## Task instructions
The answer should consist of every line in the material below that has the word "field".

____________________

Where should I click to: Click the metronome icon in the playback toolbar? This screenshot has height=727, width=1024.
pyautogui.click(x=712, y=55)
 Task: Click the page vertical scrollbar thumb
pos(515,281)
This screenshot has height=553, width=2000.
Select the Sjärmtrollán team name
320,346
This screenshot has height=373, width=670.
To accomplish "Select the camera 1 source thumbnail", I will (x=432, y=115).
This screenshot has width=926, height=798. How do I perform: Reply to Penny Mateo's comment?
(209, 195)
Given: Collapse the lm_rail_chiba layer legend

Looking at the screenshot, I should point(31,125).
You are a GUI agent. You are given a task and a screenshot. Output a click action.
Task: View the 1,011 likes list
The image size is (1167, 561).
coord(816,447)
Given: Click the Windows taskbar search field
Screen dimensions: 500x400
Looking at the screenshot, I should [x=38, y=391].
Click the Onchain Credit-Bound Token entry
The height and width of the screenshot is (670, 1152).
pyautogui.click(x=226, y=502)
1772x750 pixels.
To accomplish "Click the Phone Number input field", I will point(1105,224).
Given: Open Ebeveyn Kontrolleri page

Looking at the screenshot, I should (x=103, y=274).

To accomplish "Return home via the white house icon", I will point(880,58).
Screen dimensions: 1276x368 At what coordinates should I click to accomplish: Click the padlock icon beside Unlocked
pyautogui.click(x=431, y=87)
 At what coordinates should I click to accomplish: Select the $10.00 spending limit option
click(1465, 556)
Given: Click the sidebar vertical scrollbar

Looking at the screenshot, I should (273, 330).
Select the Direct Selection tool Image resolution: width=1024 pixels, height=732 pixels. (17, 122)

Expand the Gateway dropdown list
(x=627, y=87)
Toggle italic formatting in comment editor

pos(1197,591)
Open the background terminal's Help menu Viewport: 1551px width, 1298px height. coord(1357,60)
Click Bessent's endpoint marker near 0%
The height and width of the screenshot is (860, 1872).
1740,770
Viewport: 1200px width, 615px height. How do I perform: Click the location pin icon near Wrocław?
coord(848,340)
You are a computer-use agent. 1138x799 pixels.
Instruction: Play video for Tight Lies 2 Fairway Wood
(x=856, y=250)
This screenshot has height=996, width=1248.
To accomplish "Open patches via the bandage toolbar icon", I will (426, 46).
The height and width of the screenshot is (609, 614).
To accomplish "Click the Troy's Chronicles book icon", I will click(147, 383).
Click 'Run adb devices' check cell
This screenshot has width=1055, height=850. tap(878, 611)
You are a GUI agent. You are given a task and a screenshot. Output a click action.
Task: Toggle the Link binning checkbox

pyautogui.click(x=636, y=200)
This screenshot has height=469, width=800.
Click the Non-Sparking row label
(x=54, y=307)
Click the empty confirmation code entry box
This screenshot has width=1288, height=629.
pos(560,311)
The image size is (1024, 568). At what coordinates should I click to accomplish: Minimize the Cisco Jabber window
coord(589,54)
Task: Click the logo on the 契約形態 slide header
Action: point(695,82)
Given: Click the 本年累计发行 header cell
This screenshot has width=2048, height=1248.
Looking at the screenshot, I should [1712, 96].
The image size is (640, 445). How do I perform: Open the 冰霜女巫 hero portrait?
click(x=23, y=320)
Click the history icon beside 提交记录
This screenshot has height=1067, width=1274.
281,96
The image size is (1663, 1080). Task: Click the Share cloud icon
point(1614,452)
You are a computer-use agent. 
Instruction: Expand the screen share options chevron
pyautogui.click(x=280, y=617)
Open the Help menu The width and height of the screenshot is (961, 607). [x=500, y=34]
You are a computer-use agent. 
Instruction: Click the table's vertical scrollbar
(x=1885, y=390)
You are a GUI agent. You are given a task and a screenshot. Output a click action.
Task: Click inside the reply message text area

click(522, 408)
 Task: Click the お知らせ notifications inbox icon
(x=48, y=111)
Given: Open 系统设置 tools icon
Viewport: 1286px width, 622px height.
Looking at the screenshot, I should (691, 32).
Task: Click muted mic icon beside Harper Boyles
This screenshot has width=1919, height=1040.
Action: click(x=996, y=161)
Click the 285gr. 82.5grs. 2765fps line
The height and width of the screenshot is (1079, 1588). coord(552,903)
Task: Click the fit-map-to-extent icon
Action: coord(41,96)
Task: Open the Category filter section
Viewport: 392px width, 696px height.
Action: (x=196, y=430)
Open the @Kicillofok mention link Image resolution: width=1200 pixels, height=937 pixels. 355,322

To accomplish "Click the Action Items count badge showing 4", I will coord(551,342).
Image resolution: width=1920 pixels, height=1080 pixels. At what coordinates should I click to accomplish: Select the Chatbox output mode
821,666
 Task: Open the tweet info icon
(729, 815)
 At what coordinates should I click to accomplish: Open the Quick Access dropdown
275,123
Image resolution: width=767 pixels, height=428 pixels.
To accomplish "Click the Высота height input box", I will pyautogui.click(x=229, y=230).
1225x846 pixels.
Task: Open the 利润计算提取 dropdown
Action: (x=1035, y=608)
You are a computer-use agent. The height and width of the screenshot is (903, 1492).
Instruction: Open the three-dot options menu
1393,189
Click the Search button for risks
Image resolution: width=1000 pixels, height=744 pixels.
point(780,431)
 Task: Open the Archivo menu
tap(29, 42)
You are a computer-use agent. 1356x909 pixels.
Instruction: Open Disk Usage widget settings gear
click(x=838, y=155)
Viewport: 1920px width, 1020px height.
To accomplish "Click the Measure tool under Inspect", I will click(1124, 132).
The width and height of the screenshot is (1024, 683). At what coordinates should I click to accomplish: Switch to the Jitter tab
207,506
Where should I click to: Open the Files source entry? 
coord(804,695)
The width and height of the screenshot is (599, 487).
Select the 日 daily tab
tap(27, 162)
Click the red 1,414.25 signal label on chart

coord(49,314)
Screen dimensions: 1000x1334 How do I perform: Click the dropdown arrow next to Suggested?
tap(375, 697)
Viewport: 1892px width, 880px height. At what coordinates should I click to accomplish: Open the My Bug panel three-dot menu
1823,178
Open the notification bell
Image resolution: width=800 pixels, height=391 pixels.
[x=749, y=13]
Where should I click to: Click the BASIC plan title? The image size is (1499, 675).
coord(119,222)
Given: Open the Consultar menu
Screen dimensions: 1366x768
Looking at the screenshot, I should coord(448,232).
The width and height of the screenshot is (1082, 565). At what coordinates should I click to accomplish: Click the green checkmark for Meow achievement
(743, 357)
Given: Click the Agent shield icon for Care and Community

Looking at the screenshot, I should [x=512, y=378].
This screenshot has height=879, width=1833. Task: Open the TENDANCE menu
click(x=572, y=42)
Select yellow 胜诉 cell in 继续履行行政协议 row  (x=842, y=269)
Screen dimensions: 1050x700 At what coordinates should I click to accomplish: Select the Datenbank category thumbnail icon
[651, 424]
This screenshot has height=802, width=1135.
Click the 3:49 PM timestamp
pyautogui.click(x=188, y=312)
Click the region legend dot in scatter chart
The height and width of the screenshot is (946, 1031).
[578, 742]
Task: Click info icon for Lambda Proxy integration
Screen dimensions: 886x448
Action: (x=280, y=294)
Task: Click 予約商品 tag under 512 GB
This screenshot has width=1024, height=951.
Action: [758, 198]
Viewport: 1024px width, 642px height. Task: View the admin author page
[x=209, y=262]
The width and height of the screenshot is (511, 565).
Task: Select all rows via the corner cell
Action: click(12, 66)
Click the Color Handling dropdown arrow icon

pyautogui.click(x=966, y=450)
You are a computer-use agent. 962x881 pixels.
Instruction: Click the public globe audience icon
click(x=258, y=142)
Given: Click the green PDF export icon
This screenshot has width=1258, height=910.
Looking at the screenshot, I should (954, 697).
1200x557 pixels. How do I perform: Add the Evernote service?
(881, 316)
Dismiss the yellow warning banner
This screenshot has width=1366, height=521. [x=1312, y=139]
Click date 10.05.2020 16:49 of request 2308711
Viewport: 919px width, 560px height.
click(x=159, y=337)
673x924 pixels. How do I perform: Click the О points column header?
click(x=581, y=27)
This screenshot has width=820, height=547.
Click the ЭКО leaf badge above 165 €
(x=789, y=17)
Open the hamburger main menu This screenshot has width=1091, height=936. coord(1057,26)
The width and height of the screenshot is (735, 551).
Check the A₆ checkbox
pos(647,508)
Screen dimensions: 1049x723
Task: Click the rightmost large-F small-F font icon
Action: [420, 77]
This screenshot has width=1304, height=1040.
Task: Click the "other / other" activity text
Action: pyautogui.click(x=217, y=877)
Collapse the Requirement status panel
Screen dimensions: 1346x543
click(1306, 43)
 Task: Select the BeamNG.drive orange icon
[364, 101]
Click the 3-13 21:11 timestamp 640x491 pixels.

____________________

## Exercise response
Given: Click the Windows taskbar search field
To accomplish "Click the Phone Number input field", I will point(1105,224).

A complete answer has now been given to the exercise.